DATASET EXTRACT ::

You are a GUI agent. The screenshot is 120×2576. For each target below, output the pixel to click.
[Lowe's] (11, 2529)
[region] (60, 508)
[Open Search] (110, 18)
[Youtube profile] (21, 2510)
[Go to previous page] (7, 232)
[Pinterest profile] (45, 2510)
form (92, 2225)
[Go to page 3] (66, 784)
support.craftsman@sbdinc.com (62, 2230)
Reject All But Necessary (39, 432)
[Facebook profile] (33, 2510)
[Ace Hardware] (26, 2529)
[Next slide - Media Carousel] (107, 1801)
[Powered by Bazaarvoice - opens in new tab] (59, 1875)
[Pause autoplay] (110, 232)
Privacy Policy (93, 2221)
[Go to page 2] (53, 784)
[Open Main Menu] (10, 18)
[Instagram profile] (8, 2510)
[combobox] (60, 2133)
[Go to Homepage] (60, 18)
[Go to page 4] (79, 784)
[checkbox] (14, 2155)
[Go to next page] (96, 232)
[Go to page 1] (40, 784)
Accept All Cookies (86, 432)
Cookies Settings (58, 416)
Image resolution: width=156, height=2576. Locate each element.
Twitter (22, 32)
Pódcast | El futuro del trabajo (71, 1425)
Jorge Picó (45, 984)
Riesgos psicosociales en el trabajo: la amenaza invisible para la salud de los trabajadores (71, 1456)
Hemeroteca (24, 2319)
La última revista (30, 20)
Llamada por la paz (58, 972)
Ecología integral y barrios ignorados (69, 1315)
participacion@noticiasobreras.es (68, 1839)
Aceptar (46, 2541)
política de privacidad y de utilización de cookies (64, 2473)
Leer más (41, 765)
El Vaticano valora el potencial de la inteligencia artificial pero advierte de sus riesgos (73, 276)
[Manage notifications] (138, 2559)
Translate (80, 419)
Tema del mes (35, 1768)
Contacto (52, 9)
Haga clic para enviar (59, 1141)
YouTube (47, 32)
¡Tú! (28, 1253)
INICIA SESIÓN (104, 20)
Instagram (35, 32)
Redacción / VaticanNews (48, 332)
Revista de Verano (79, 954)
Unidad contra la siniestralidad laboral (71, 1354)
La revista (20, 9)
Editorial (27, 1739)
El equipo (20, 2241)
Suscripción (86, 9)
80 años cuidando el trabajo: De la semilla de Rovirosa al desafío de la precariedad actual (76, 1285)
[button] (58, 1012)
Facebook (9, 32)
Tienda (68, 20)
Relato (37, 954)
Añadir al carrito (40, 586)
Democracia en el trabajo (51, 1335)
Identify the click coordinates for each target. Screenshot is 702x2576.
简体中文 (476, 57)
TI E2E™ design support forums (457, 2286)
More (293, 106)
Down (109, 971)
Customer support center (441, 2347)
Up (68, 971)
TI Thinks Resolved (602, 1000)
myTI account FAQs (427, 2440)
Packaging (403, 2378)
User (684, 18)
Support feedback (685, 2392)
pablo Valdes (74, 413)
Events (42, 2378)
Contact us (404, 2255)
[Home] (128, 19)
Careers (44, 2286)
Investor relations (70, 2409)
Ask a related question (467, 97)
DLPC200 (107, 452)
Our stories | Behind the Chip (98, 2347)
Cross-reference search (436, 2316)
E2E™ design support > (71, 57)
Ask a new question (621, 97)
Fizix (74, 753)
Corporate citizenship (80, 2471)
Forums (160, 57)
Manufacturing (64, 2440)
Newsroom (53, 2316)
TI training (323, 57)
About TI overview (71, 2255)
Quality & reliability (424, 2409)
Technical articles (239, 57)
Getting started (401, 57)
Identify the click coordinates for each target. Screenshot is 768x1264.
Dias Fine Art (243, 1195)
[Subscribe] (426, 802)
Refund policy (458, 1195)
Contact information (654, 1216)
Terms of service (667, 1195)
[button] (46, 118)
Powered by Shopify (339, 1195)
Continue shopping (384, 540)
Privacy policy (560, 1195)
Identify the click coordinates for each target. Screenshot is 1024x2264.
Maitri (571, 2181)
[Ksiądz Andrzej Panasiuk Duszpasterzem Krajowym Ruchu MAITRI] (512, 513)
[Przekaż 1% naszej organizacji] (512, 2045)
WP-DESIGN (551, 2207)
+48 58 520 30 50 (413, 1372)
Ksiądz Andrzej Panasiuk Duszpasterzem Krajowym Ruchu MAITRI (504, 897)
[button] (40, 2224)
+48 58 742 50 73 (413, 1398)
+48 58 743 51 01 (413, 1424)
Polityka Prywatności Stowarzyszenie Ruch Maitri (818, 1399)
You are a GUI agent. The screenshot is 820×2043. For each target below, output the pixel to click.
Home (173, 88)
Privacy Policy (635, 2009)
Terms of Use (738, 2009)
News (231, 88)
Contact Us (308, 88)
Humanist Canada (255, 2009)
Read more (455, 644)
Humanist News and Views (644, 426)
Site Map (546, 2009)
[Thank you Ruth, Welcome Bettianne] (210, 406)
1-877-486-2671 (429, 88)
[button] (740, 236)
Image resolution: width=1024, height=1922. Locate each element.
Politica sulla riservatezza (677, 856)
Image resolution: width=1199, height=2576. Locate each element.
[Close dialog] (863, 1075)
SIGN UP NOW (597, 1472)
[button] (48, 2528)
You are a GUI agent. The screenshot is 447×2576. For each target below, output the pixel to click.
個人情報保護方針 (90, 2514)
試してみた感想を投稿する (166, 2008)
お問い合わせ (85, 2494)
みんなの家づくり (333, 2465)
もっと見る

TASK DETAILS ::
In the data above, find the line with "[button] (58, 1012)" and the line with "Investor relations (70, 2409)". Retype both, plus every line between them, exactly.

REPLY ::
[button] (58, 1012)
Facebook (9, 32)
Tienda (68, 20)
Relato (37, 954)
Añadir al carrito (40, 586)
Democracia en el trabajo (51, 1335)
Identify the click coordinates for each target. Screenshot is 702x2576.
简体中文 (476, 57)
TI E2E™ design support forums (457, 2286)
More (293, 106)
Down (109, 971)
Customer support center (441, 2347)
Up (68, 971)
TI Thinks Resolved (602, 1000)
myTI account FAQs (427, 2440)
Packaging (403, 2378)
User (684, 18)
Support feedback (685, 2392)
pablo Valdes (74, 413)
Events (42, 2378)
Contact us (404, 2255)
[Home] (128, 19)
Careers (44, 2286)
Investor relations (70, 2409)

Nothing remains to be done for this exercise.